Unfortunately, I didn't have an orange bag to put my head into so my head jerked around violently every time I started to nod off. I very quickly became full of rage, which is why I didn't simply turn around and ask him to move his legs.
Instead, I embarked on a subtle yet devastating program of forcing my seat back against his legs in the hope of waking him up and making him realize that he was being very inconsiderate while at the same time maintaining plausible deniability. "Oh!", I would exclaim if he confronted me, "You had your legs up on my seat and I was hurting you? I am so sorry. I thought that my seat was defective and wouldn't recline so I was trying to move it."
After about half an hour of this something gave and I was able to recline my seat and finally caught a few hours of richly deserved sleep.
When I was collecting my luggage after landing I was bustling off trying to find a trolley for our luggage and I noticed the guy I had vanquished in the Midnight Seat War. He was in a wheelchair.

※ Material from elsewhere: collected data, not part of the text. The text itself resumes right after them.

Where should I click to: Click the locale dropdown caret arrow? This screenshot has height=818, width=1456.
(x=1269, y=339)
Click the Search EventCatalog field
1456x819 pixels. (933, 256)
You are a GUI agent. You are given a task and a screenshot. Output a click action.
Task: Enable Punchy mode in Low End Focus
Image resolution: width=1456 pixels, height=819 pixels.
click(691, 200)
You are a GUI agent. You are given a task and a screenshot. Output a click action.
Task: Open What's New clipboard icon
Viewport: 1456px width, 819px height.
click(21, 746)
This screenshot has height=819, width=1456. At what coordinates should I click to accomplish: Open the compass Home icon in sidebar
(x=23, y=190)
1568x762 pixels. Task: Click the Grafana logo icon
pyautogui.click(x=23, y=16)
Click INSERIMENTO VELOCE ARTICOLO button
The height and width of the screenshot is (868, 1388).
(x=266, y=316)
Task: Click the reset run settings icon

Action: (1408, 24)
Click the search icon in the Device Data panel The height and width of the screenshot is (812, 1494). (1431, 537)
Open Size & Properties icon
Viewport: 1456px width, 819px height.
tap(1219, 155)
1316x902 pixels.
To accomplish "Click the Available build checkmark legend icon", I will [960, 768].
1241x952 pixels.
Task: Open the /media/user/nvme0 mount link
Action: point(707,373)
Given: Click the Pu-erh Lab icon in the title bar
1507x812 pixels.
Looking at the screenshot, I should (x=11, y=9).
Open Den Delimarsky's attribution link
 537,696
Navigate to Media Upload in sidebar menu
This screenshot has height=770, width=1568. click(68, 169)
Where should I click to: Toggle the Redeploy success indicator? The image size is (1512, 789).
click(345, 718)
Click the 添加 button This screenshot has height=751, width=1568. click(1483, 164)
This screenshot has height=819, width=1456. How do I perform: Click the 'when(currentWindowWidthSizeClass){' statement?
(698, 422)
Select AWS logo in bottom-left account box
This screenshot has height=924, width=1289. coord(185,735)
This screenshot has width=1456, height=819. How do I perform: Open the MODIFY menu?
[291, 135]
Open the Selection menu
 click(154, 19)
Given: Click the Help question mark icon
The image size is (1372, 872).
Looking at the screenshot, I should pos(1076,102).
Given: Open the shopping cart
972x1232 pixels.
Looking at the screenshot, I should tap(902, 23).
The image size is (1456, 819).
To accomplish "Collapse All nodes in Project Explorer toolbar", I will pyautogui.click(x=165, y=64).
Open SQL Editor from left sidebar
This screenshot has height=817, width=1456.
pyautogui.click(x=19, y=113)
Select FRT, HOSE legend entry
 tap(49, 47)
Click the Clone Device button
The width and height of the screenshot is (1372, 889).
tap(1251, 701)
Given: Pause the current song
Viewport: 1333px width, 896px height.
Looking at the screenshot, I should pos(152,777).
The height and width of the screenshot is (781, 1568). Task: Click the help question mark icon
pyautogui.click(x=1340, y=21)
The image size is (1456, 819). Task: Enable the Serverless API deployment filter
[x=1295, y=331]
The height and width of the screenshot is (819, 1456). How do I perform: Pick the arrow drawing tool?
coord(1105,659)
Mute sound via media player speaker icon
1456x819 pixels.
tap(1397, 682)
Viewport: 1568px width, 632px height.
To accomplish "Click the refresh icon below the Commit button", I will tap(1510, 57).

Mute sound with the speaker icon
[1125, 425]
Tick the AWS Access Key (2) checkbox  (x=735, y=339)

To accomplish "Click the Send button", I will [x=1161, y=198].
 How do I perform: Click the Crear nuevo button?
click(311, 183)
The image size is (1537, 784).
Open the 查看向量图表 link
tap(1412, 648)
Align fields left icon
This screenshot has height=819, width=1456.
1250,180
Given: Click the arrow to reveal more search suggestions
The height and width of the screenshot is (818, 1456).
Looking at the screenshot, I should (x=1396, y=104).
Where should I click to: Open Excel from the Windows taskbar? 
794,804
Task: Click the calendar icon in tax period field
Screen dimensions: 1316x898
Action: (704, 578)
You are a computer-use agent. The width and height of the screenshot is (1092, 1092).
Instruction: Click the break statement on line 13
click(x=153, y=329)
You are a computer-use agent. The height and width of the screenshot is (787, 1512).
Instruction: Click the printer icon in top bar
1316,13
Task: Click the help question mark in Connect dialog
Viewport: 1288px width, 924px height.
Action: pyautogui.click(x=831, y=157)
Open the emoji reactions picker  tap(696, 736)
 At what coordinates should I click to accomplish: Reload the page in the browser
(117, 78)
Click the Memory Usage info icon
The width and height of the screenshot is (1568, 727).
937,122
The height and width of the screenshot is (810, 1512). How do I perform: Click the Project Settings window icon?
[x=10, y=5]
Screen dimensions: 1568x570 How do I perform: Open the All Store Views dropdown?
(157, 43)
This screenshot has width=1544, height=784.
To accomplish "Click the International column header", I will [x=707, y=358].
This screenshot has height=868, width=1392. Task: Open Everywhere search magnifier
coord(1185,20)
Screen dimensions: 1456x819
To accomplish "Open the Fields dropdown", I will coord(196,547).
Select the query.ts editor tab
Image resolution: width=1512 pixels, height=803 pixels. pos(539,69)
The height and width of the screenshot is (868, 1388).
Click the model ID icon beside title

First I felt guilty because the poor guy must have had to put his legs up on my chair to get comfortable. Then I felt even more guilty because perhaps he was in a wheelchair because I'd dislocated his hips. But now I suspect it was just another power-play from him. He'd probably sprinted ahead of me at disembarkation and flung himself into someone else's wheelchair just to make me feel bad. Is there no depth he will not sink to?